Source data:

'''

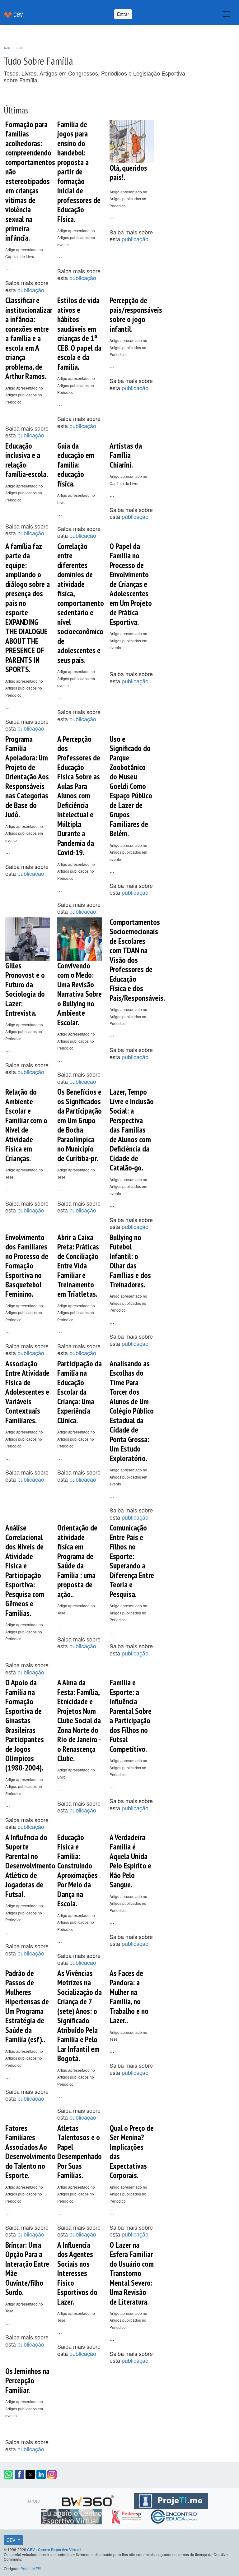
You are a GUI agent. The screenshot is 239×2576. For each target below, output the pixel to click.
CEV (11, 2540)
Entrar (123, 14)
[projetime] (171, 2500)
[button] (8, 2474)
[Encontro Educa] (174, 2516)
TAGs (7, 48)
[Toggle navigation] (226, 14)
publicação (30, 290)
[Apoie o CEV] (72, 2516)
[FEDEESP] (126, 2516)
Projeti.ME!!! (31, 2568)
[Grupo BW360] (88, 2500)
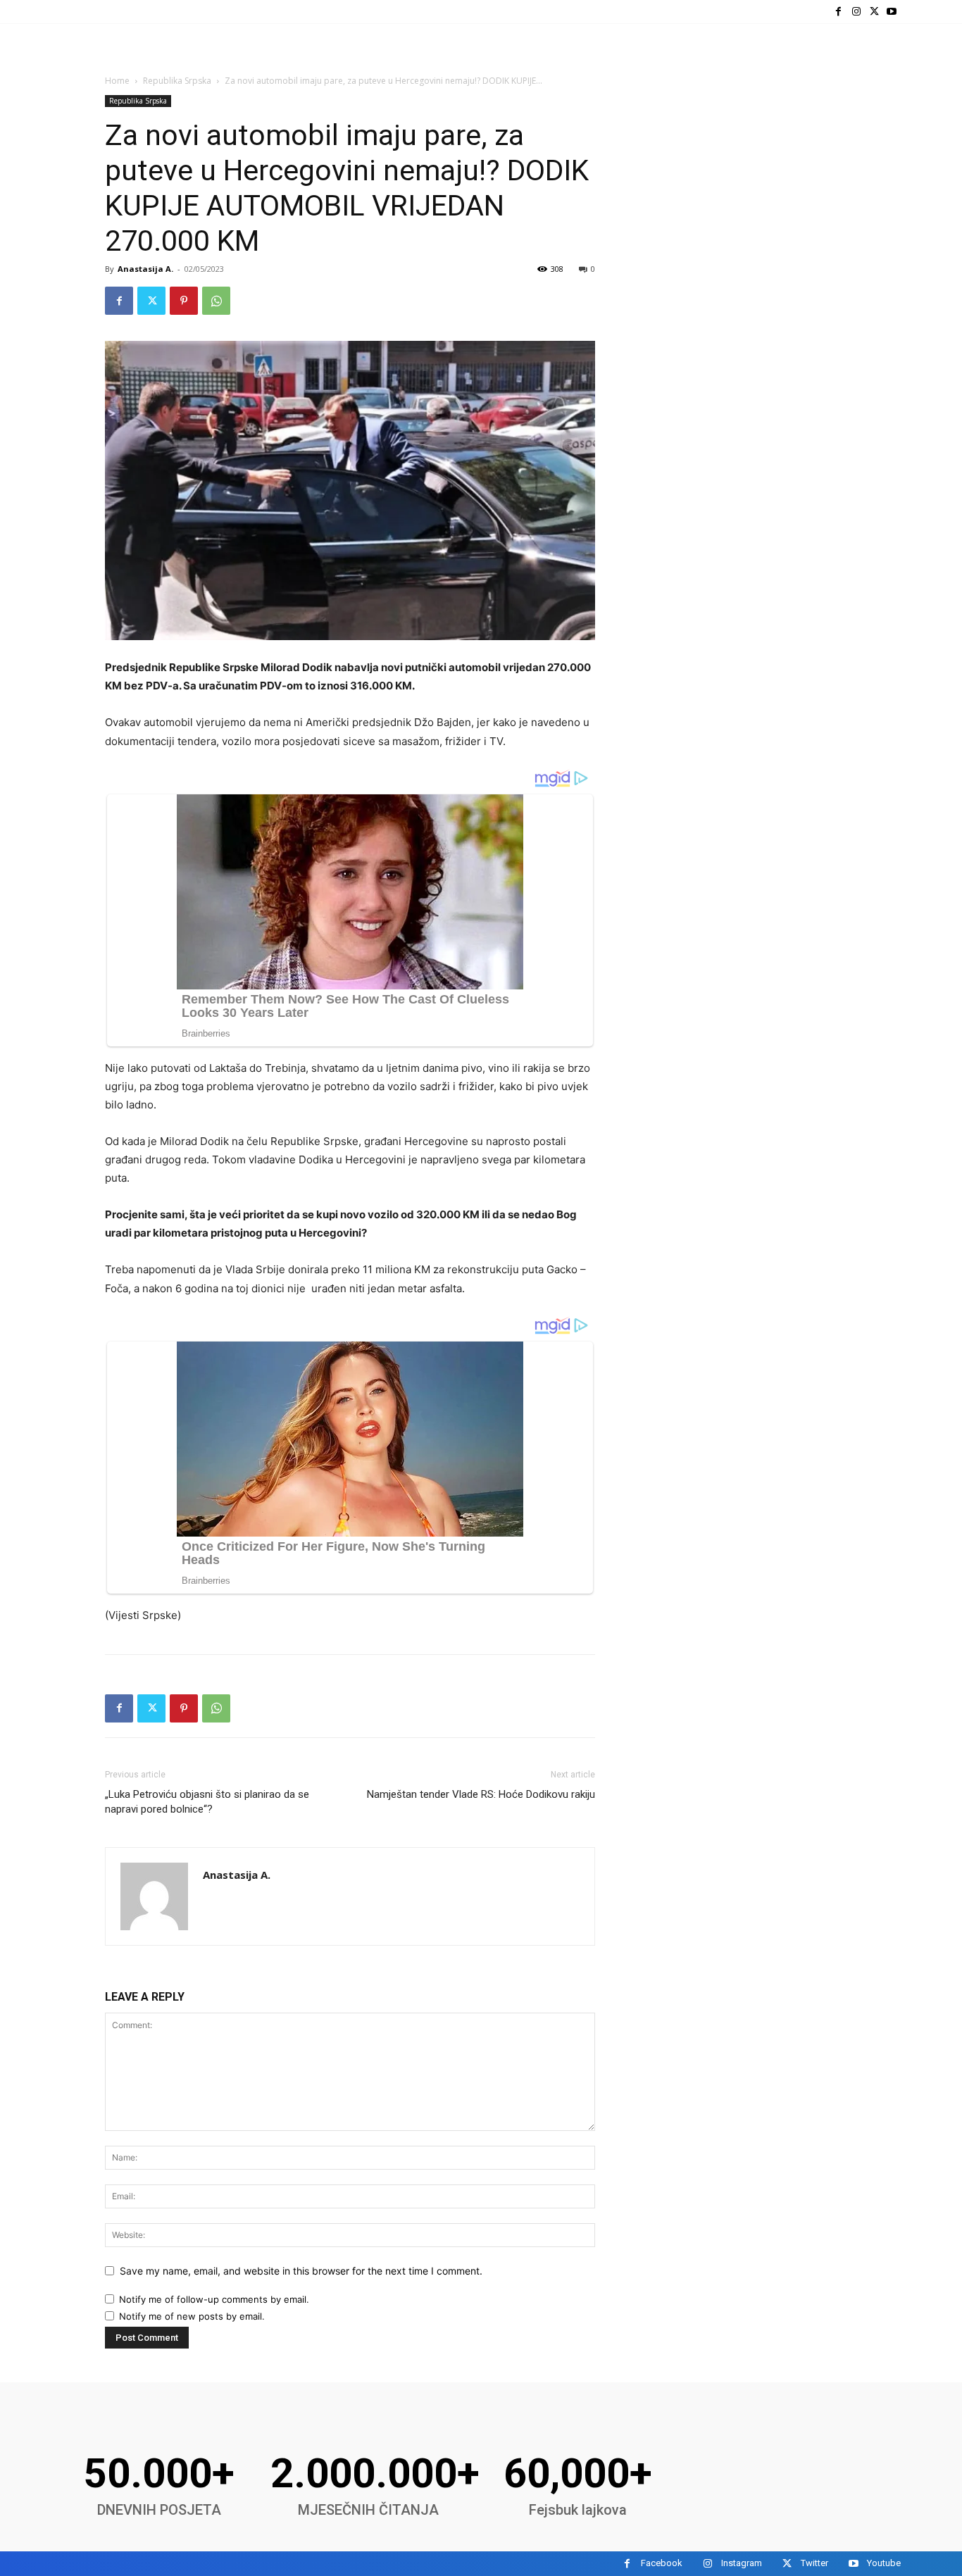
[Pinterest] (184, 301)
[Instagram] (856, 11)
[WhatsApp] (216, 301)
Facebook (661, 2563)
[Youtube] (892, 11)
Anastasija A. (145, 268)
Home (117, 81)
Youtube (884, 2563)
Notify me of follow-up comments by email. (214, 2299)
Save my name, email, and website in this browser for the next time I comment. (301, 2271)
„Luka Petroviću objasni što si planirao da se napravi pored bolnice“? (207, 1801)
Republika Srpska (177, 81)
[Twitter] (874, 11)
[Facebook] (838, 11)
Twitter (814, 2563)
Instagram (741, 2563)
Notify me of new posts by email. (192, 2316)
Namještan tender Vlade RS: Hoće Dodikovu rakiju (481, 1794)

'''

*EXERCISE AIM*: Please count the lines in the data that include the word "email" and report the number by itself.

*WRITTEN SOLUTION*: 3